Cari Blog Ini

Bidvertiser

Kamis, 17 Juni 2021

TAJUK RENCANA: Misteri Jaksa Pinangki (REDAKSI Kompas)


KOMPAS/WAWAN H PRABOWO

Bekas Kepala Subbagian Pemantauan dan Evaluasi II pada Biro Perencanaan Jaksa Agung Muda Pembinaan Pinangki Sirna Malasari meninggalkan ruang sidang setelah mengikuti sidang di Pengadilan Tindak Pidana Korupsi pada Pengadilan Negeri Jakarta Pusat, 2 Desember 2020.

Jaksa Pinangki Sirna Malasari, salah seorang terdakwa dalam pembebasan terpidana korupsi Joko S Tjandra, tetaplah menyimpan misteri. Vonisnya diringankan.

Mengikuti jalannya persidangan di pengadilan tingkat pertama, Pinangki tetap menyimpan rapat siapa yang disebut "King Maker". Majelis hakim pun gagal mengorek siapa "King Maker" dalam operasi pembebasan itu.

Karena itulah, majelis hakim pengadilan tindak pidana korupsi yang diketuai IG Eko Purwanto memperberat hukuman Pinangki menjadi sepuluh tahun. Jaksa penuntut umum menuntut hukuman empat tahun penjara untuk suap lebih dari 500.000 dollar AS. Dalam pertimbangannya, majelis hakim tingkat pertama justru menilai Pinangki berbelit-belit.

Pinangki adalah seorang jaksa. Jaksa adalah penegak hukum. Dalam persidangan tingkat pertama terungkap juga relasi jaksa Pinangki dan advokat serta penegak hukum lain untuk mengatur perkara, termasuk mengatur grasi. Kepergian Pinangki ke Kuala Lumpur bertemu buron Joko S Tjandra memunculkan pertanyaan besar, siapa yang menyuruhnya ke Kuala Lumpur? Inisiatif pribadikah?

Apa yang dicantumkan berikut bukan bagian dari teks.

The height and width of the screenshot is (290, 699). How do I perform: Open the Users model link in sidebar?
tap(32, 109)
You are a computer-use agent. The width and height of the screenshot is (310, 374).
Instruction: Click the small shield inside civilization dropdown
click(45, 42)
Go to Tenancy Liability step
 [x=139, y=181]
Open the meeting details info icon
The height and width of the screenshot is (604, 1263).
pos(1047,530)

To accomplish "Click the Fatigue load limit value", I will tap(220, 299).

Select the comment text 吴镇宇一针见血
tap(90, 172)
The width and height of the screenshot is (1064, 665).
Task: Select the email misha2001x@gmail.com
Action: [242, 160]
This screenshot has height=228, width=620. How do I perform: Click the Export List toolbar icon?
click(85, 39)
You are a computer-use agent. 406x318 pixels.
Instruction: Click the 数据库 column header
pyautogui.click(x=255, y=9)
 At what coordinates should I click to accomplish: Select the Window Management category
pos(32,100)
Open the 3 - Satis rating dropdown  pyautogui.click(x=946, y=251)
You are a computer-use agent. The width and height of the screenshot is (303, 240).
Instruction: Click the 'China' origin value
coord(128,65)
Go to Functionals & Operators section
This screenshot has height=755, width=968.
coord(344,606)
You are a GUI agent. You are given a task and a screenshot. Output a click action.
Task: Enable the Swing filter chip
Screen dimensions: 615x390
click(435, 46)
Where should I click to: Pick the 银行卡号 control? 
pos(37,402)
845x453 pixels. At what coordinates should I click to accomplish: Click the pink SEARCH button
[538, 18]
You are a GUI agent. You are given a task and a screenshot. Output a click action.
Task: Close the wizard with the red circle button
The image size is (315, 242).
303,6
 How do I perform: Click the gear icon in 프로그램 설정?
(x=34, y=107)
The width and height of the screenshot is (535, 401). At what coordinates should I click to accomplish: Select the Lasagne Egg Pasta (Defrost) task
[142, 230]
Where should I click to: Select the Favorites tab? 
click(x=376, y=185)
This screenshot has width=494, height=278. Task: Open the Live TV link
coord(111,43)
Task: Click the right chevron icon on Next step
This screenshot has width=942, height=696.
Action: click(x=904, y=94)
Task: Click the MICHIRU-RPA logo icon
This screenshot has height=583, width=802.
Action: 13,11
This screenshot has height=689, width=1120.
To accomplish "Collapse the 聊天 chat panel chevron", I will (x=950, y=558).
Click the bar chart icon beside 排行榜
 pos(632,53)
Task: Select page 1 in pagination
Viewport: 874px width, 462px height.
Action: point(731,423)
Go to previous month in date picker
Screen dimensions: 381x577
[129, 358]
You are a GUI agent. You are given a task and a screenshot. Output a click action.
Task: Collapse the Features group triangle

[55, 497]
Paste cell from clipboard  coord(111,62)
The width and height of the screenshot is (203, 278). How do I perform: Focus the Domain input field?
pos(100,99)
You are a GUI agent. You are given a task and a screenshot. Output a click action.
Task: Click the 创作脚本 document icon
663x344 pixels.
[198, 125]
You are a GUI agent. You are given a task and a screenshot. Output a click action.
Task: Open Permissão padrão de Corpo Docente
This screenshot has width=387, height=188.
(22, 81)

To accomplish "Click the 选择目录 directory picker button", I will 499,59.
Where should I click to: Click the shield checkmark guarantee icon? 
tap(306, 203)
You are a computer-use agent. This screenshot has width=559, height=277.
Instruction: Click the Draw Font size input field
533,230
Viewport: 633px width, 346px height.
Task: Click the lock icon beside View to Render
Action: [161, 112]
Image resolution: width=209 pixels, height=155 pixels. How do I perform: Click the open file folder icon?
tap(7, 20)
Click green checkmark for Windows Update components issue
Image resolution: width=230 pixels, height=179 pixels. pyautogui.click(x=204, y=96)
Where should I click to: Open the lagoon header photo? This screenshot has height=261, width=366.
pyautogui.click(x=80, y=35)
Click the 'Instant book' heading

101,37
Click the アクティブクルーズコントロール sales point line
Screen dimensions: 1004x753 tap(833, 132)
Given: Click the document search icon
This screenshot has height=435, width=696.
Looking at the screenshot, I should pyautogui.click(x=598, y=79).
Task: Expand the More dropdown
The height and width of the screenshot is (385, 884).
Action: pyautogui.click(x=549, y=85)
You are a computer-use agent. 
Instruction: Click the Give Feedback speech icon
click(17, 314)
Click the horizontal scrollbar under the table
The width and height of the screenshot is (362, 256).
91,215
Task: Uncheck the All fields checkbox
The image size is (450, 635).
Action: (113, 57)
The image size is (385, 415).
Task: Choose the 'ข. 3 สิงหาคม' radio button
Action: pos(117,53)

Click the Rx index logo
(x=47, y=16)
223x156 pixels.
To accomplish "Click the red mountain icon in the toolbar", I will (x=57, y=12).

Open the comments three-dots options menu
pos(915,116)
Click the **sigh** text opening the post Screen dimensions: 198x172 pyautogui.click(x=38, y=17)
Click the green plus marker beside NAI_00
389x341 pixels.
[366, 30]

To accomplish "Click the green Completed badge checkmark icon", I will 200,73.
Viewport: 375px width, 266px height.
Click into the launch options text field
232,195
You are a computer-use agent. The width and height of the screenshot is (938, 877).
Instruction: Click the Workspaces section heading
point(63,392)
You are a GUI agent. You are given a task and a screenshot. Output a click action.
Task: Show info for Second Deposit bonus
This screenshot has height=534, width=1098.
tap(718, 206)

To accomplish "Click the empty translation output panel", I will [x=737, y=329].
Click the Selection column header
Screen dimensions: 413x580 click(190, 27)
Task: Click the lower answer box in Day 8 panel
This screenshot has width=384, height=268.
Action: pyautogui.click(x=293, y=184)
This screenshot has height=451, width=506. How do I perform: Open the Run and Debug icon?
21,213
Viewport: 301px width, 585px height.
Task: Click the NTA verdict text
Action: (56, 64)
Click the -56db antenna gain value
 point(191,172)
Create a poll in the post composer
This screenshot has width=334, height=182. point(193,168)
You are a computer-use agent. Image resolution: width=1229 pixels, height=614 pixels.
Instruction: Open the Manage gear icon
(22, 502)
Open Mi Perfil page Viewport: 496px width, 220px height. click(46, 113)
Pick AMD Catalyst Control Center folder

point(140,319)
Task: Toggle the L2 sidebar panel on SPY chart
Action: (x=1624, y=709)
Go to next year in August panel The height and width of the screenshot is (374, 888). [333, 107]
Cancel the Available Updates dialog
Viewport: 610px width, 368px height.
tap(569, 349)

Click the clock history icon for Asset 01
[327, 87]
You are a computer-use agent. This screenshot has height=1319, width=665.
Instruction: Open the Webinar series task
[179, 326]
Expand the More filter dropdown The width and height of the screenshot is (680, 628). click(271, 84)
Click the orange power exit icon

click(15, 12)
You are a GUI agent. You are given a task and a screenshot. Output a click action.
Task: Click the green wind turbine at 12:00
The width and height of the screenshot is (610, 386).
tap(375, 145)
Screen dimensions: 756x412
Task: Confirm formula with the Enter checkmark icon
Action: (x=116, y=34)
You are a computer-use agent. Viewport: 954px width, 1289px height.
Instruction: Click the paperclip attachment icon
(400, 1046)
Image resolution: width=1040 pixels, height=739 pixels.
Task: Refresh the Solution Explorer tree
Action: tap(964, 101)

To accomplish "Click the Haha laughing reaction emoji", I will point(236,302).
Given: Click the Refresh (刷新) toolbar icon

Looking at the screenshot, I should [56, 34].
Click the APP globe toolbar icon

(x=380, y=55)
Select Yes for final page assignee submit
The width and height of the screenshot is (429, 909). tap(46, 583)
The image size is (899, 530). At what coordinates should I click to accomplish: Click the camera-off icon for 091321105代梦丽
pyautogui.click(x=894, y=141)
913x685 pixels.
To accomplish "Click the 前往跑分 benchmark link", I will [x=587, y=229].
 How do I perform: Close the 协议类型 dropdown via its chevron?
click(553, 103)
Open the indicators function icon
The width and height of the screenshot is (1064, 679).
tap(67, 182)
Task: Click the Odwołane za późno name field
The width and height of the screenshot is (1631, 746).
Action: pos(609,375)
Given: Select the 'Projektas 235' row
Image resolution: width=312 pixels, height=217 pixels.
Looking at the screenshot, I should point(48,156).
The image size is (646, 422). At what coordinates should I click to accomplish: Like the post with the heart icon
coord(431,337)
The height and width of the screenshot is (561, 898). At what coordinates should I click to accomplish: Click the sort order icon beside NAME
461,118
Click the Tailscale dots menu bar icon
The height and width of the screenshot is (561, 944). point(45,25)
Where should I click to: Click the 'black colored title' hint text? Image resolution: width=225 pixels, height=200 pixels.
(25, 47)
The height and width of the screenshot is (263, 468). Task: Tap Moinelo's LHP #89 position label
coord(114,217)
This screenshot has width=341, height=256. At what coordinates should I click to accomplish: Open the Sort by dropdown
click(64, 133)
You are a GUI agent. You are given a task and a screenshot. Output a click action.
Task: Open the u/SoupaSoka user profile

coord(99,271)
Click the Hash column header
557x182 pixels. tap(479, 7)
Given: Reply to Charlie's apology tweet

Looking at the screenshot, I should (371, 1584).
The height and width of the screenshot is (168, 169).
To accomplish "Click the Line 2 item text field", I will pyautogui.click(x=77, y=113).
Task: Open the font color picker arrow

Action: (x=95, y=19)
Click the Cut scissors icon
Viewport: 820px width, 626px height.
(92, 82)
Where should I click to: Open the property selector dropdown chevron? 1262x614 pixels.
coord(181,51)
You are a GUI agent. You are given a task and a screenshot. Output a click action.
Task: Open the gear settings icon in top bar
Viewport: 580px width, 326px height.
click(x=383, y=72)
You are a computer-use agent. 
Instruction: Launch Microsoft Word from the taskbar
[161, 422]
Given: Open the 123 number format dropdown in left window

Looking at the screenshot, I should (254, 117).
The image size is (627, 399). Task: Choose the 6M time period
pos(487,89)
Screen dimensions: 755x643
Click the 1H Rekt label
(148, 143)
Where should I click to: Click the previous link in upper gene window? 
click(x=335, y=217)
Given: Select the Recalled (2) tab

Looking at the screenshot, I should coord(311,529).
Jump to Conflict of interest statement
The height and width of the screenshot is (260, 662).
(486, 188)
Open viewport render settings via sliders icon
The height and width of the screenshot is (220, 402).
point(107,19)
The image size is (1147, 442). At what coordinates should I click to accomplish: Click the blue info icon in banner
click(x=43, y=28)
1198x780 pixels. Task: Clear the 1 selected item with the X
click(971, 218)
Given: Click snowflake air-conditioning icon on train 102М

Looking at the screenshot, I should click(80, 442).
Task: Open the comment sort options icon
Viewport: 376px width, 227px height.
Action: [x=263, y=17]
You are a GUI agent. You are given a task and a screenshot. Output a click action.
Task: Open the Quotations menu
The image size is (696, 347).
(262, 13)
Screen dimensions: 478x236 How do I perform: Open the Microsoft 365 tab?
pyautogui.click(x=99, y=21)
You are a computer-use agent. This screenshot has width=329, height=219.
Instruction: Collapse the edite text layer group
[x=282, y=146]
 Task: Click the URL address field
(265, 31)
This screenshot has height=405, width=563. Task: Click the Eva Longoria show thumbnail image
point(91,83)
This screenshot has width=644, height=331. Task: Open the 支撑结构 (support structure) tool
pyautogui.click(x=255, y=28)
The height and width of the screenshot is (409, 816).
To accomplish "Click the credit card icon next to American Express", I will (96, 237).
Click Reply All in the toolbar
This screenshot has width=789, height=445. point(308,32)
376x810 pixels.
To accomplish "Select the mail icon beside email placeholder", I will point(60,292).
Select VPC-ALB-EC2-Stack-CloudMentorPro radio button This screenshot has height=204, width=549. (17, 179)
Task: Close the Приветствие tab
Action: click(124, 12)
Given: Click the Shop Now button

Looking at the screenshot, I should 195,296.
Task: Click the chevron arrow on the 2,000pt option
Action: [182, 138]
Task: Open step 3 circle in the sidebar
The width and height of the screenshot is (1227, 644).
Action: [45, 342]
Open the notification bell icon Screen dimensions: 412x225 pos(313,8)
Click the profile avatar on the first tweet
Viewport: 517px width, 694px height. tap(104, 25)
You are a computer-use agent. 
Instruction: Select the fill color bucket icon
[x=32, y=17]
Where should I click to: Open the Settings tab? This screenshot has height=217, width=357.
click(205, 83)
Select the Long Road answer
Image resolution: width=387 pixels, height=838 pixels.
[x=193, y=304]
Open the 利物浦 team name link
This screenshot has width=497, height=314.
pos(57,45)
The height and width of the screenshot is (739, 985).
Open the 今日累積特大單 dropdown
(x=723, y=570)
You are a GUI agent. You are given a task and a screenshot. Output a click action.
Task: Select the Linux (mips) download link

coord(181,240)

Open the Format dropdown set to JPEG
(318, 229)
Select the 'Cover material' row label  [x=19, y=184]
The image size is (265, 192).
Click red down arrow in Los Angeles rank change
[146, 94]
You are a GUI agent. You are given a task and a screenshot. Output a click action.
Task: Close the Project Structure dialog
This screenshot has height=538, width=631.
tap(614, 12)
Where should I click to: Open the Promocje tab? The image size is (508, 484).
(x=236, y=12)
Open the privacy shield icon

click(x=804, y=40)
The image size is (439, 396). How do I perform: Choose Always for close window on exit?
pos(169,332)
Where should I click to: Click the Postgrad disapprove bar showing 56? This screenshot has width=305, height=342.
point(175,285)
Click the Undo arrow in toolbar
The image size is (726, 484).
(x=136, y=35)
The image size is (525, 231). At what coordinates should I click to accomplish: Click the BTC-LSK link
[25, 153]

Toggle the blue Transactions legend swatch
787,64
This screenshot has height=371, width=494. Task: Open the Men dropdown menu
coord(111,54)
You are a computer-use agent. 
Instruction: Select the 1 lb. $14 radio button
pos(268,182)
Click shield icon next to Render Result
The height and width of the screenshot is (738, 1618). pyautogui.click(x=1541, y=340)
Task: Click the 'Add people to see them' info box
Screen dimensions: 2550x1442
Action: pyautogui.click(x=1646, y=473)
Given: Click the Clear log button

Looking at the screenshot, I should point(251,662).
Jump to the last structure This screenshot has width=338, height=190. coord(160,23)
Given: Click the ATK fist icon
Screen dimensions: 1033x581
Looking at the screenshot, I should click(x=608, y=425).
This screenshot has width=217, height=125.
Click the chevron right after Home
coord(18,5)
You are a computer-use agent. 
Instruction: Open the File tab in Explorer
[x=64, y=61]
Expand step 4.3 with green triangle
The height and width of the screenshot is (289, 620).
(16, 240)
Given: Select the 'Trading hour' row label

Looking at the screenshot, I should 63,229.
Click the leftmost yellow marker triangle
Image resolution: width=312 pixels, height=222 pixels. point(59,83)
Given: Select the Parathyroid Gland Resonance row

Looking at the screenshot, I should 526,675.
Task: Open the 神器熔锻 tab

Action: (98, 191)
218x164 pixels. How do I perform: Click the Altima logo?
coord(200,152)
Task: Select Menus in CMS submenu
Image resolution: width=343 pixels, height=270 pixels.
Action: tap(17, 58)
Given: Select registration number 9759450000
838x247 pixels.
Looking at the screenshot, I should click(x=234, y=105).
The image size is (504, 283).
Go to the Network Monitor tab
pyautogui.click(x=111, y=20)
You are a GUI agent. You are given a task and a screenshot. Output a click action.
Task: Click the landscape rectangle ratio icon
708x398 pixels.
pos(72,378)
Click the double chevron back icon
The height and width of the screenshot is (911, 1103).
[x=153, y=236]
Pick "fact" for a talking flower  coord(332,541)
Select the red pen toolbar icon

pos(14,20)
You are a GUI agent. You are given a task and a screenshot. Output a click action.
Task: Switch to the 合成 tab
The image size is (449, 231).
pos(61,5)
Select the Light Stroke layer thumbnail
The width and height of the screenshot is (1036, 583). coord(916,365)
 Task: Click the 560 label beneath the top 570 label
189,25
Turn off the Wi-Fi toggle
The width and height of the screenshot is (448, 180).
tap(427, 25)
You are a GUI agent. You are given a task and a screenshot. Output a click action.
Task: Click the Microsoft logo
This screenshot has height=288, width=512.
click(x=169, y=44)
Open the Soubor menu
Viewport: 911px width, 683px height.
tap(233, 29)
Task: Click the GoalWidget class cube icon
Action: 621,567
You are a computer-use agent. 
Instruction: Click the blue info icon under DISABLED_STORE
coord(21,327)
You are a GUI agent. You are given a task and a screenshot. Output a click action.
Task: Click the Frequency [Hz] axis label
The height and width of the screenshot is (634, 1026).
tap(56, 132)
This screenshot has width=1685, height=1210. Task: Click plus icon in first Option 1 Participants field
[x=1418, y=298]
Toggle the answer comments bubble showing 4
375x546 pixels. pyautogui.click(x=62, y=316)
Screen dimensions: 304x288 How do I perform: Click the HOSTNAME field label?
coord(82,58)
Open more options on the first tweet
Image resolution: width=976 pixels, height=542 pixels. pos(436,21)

TANGKAPAN LAYAR AKUN INSTAGRAM @PINANGKIT

Unggahan di akun Instagram @pinangkit yang diakses di Jakarta, 10 Oktober 2020.

Karena itu, obral diskon sampai 60 persen oleh pengadilan banding sungguh mengusik ketidakadilan publik. Majelis hakim banding yang diketuai Muhammad Yusuf, Haryono, Singgih Budi Prakoso, Lafat Akbar, dan Reny Halida Ilham Malik memotong hukuman Pinangki menjadi empat tahun. Vonis hakim sepuluh tahun dinilai terlalu berat oleh majelis hakim banding. Salah satu alasan yang meringankan adalah Pinangki seorang wanita dan sudah dipecat sebagai jaksa. Vonis itu bulat. Tak ada perbedaan pendapat.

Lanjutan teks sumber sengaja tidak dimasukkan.